PASSAGE
>>

Step 5: Optimizing the Interpreter for Compilation

In the previous post of this series, we completed the support for executing Mandelbrot and saw that our interpreter reaches with the help of the Graal compiler the same performance as Golo’s bytecode-based implementation.

In this post, we first introduce how the Graal compiler works for our interpreter, and then we are going to use IGV, a viewer for Graal’s compilation graphs, to identify a performance bottleneck and optimize it.

Introduction to Graal’s Compilation Approach

Conceptually, Graal is a pretty classic compiler. It works on a input program, applies all kind of optimizations structured in different compiler phases and based on that generates native code for the execution.

The way we use Graal is however a little unusual. We use it as a meta-compiler. So, instead of applying it to a specific input program, we apply it to an interpreter that executes a specific program. So, Graal is not specific to a language, but can compile any language that is implemented as a Truffle interpreter.

The compilation works very similar to many other just-in-time compilers, i.e., compilers that are executed at runtime based on a program’s behavior. Graal will consider the compilation of methods for our Golo program once a certain execution threshold is reached. This usually means, when a Golo method was executed 1000 times, Graal will start compiling and optimizing it.

For our benchmark, it eventually compiles the mandelbrot(size) method that we saw in the previous posts. This method is represented as AST and Graal knows that the relevant entry point is the execute(.) method of the RootNode. So, it takes the AST and the code of the execute(.) method to start compiling. In the first step it partially evaluates the code of this method. In that process it will reach for instance field reads from AST nodes or method calls on these nodes. In these cases it can fill in the blanks based on the concrete AST it got. And since our AST already specialized itself to contain the most specific operations possible, this process works very well. In the end, this partial evaluation constructs the compilation unit. This means it gathers, some say inlines, all code that is reachable from the initial execute(.) method. This is a greedy process, so it inlines as much as possible.11 In some cases this is problematic. For more control, the @TruffleBoundary annotation can be used to stop inlining. The goal is to know as much about the execution of this method as possible. When it finds calls to other Golo functions, it uses a heuristic to decide whether to inline these, too. This means we end up with a large set of code that describes which operations our program performs and on which we can apply classic compiler optimizations. Generally, this process is pretty successful in removing all the overhead of the interpreter and yield native code that runs fast.

However, as we have seen in the previous post, we did still have an overhead of about 5x over Java, which is not really impressive. So, let’s see why this is the case.

<<

TO-DO LIST
a - Duplicate the part of the post on optimizing the interpreter that runs from "The way we use" up to and including "and optimizing it.".
b - Answer these questions about the post on optimizing the interpreter:
(i) What tool does the post name as a viewer for Graal's compilation graphs?
(ii) After how many executions of a Golo method does Graal usually start compiling and optimizing it?
(iii) Which annotation can be used to stop inlining?
c - Continue the post on optimizing the interpreter from its last sentence.

SUPPLIED MATERIAL
>>

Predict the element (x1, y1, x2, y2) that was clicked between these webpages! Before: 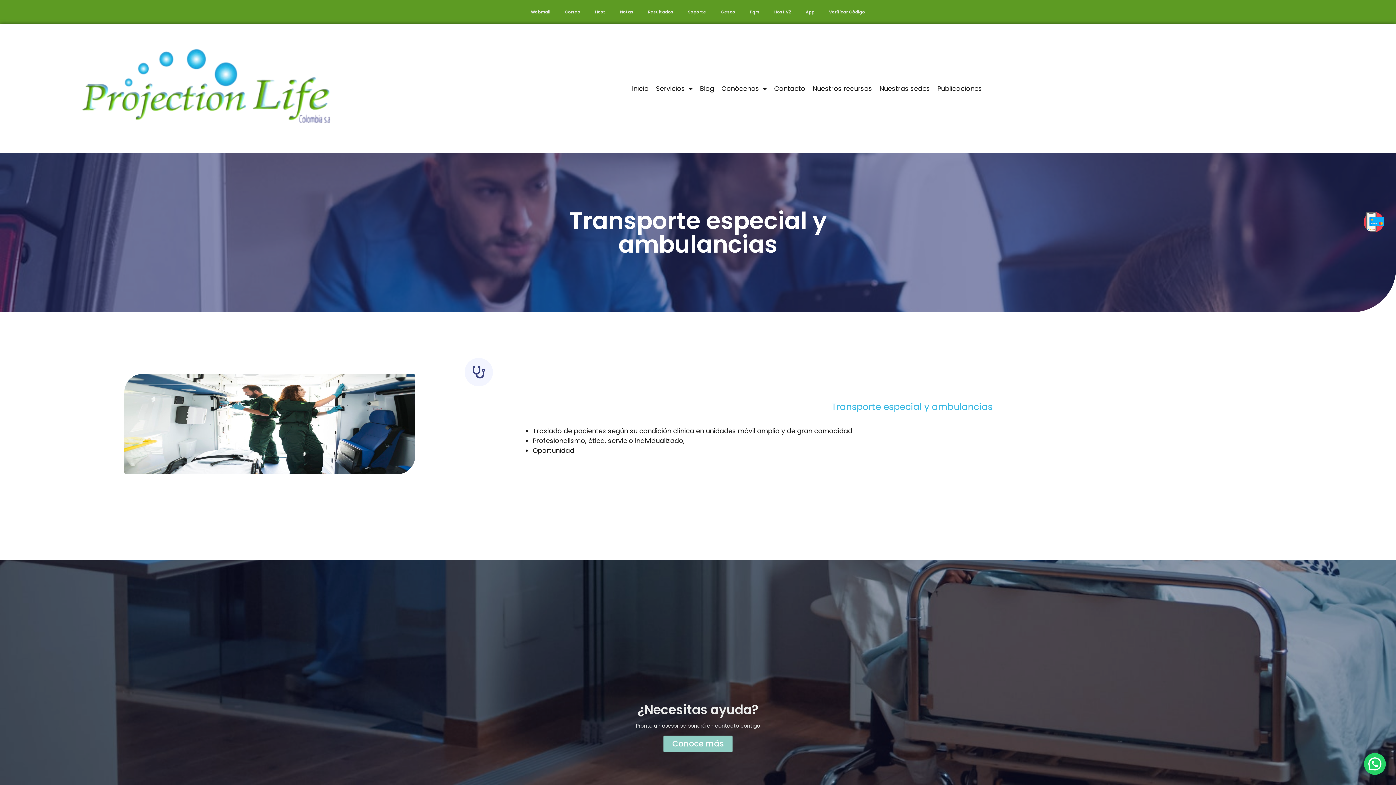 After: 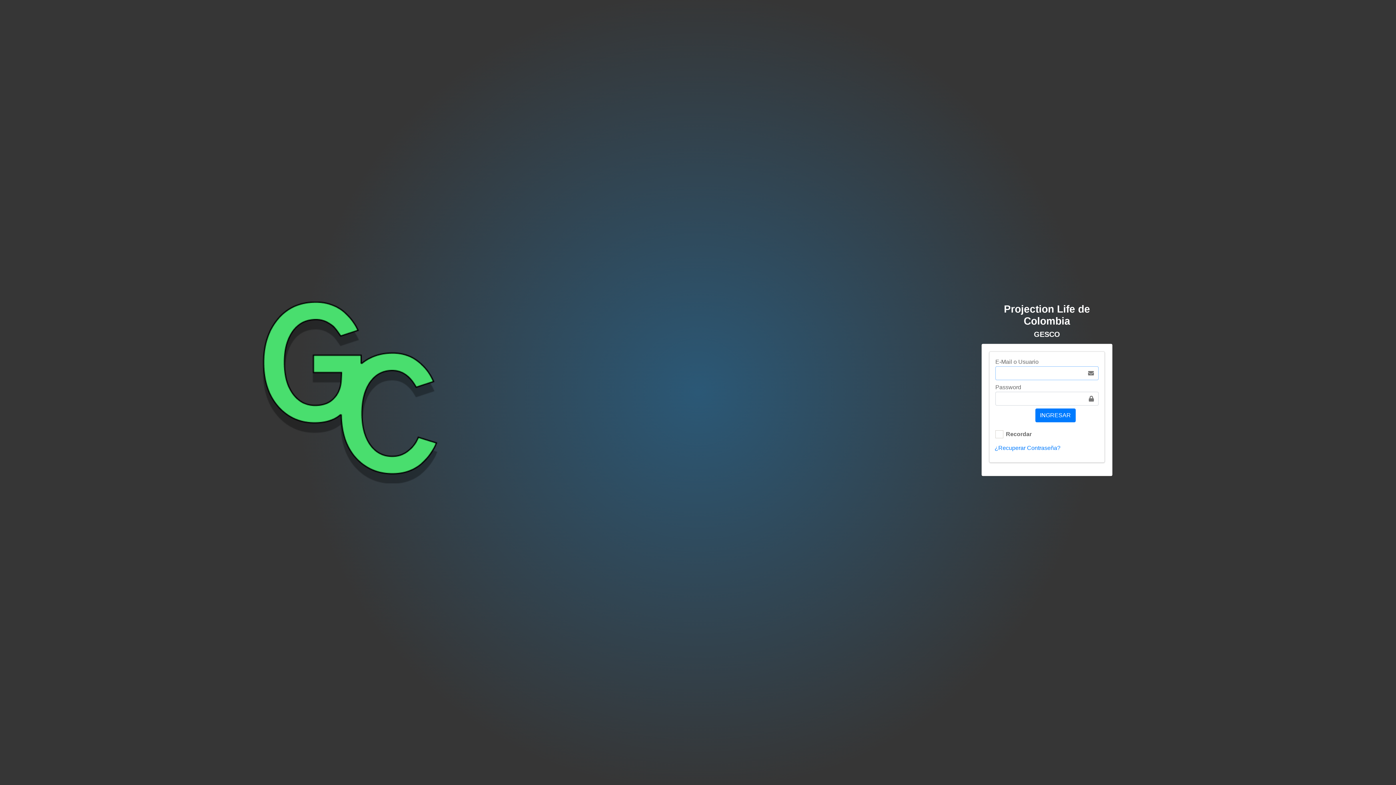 Action: label: Gesco bbox: (713, 3, 742, 20)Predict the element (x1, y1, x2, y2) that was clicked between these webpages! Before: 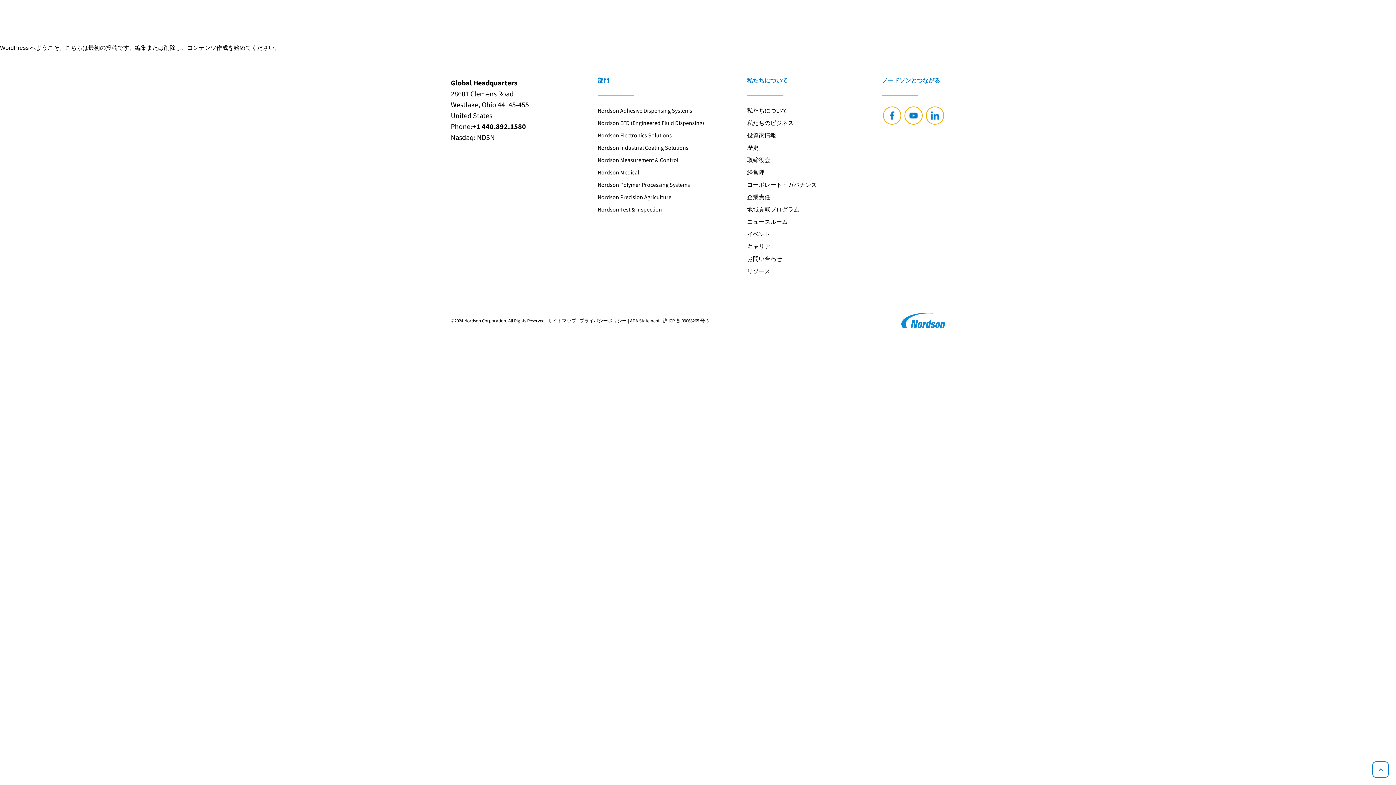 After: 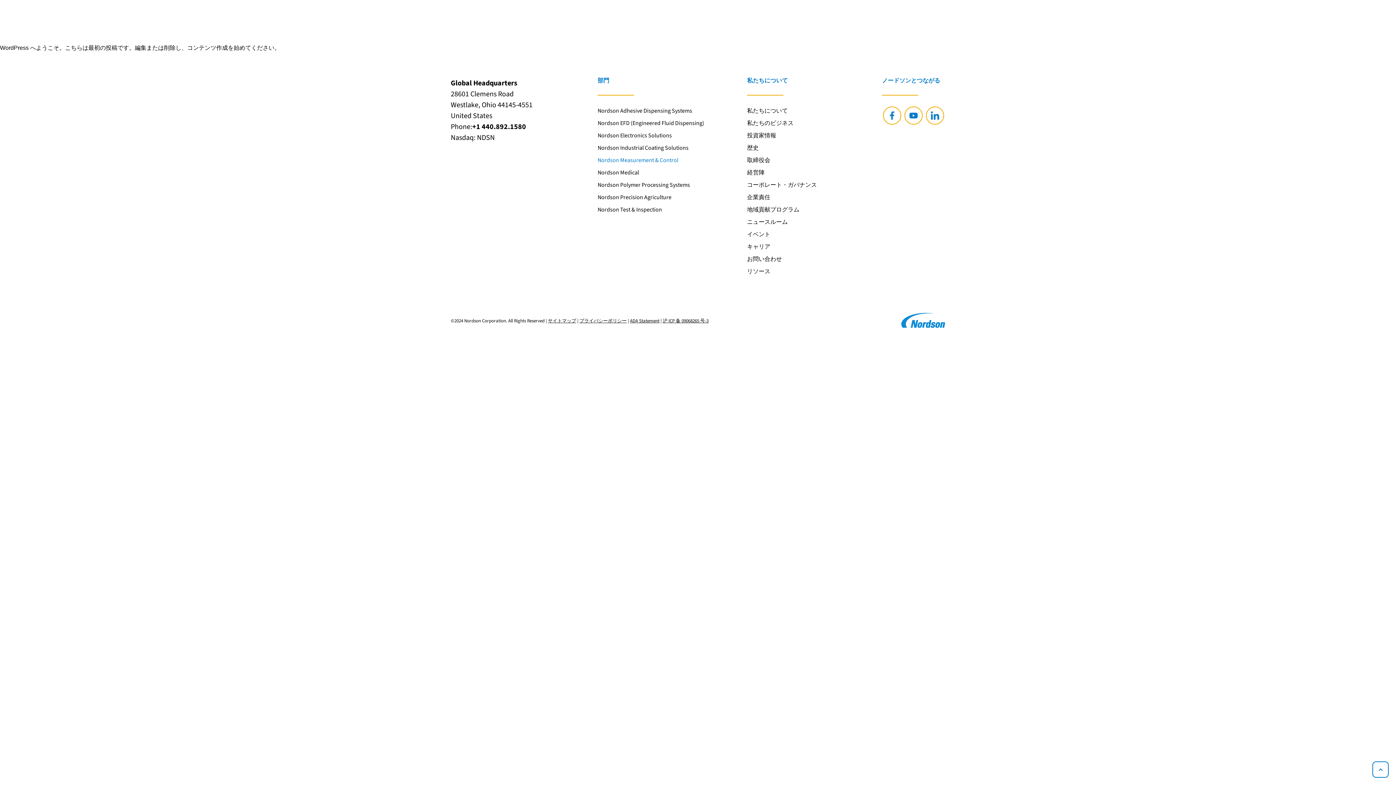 Action: bbox: (597, 156, 678, 164) label: Nordson Measurement & ControlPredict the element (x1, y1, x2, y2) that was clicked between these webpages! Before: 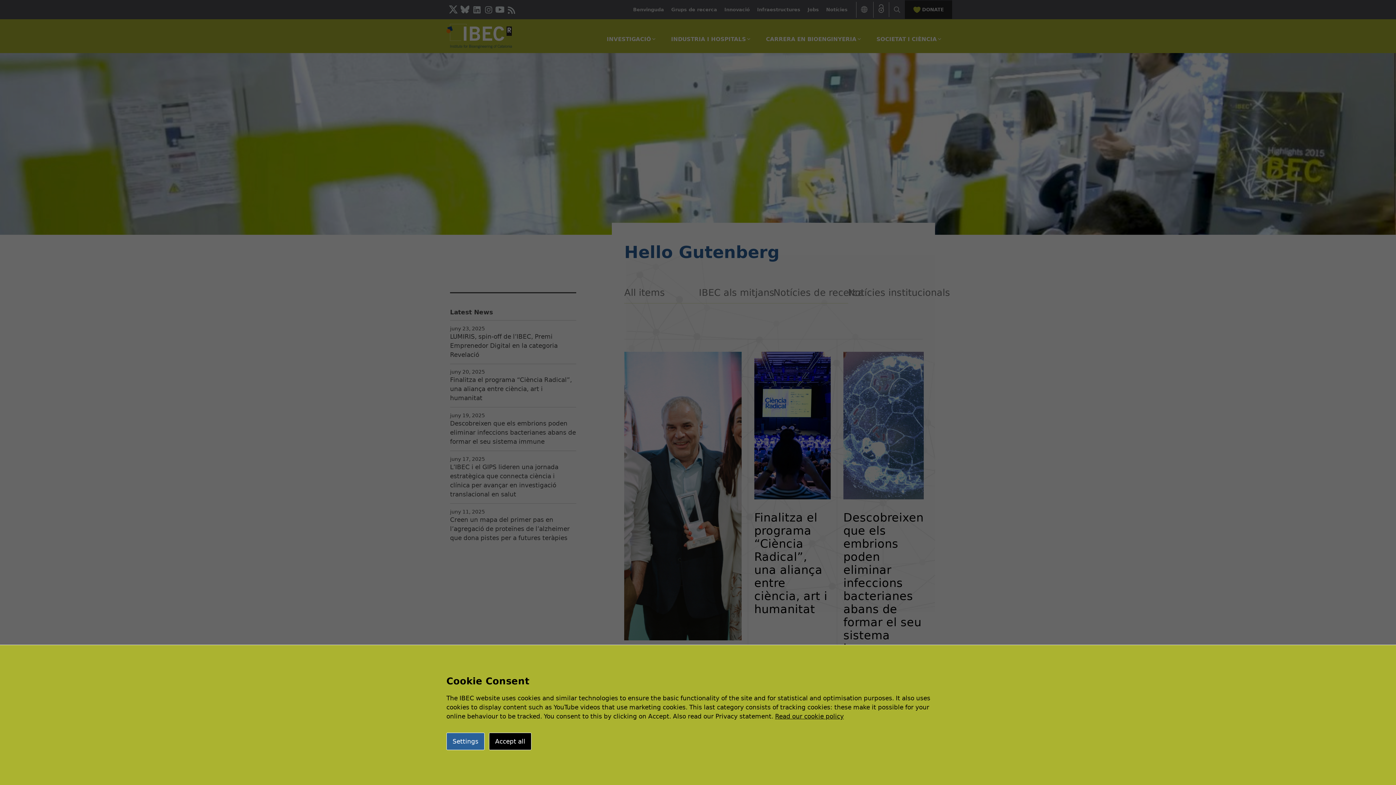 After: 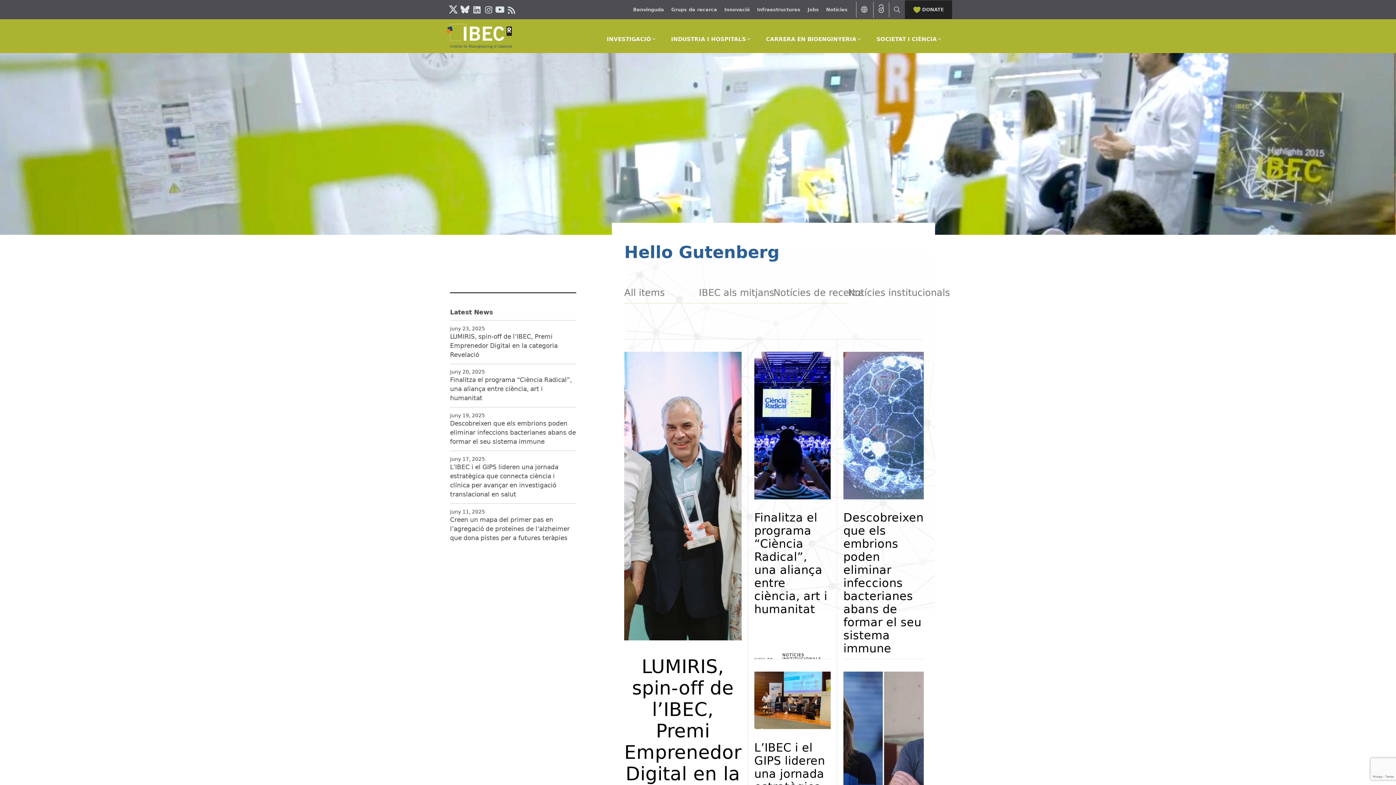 Action: bbox: (489, 733, 531, 750) label: Accept allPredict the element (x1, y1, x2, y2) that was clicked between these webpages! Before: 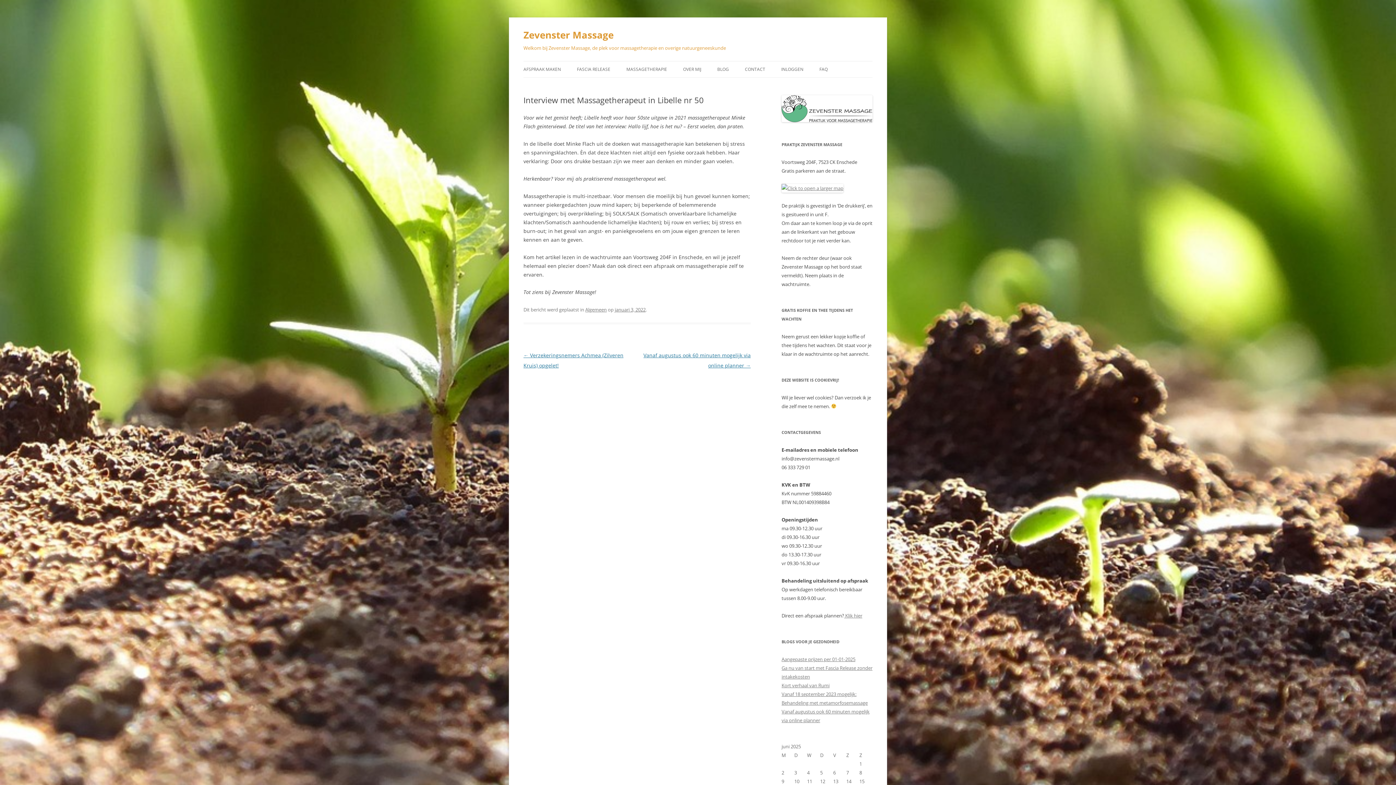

<<

RESPONSE LIST
a -
The way we use Graal is however a little unusual. We use it as a meta-compiler. So, instead of applying it to a specific input program, we apply it to an interpreter that executes a specific program. So, Graal is not specific to a language, but can compile any language that is implemented as a Truffle interpreter.

The compilation works very similar to many other just-in-time compilers, i.e., compilers that are executed at runtime based on a program’s behavior. Graal will consider the compilation of methods for our Golo program once a certain execution threshold is reached. This usually means, when a Golo method was executed 1000 times, Graal will start compiling and optimizing it.

b -
(i) IGV
(ii) 1000
(iii) @TruffleBoundary

c -
Setting up Graal and Golo

So far, we have not discussed the more practical issues of how to obtain the Graal compiler, it’s tool, and Golo. Let’s rectify that now. To investigate our performance issues, we need IGV. It is also known as the Ideal Graph Visualizer and is currently maintained as part of the Graal compiler. And we need of course the Golo implementation. In case you are more interested in the later discussions than following along yourself, feel free to skip to the next section.

First, we want the GraalVM binaries. The GraalVM is a release of the Graal compiler together with Oracle’s language implementations for JavaScript, R, and Ruby. It can be downloaded from the Oracle Technology Network.

Unfortunately, IGV is not part of this release, so, we also need the source repository. This is a little more involved. We need the mx tool that is used for obtaining dependencies, building, and executing the development builds of Graal. As many OpenJDK projects, this project also uses Mercurial as version control system.

The following steps should result in a usable setup:

mkdir graal-ws; cd graal-ws             # create and change to a working folder
hg clone  # get mx
./mx/mx sclone  # get graal

Note, this can take quite a while. The repositories are rather large.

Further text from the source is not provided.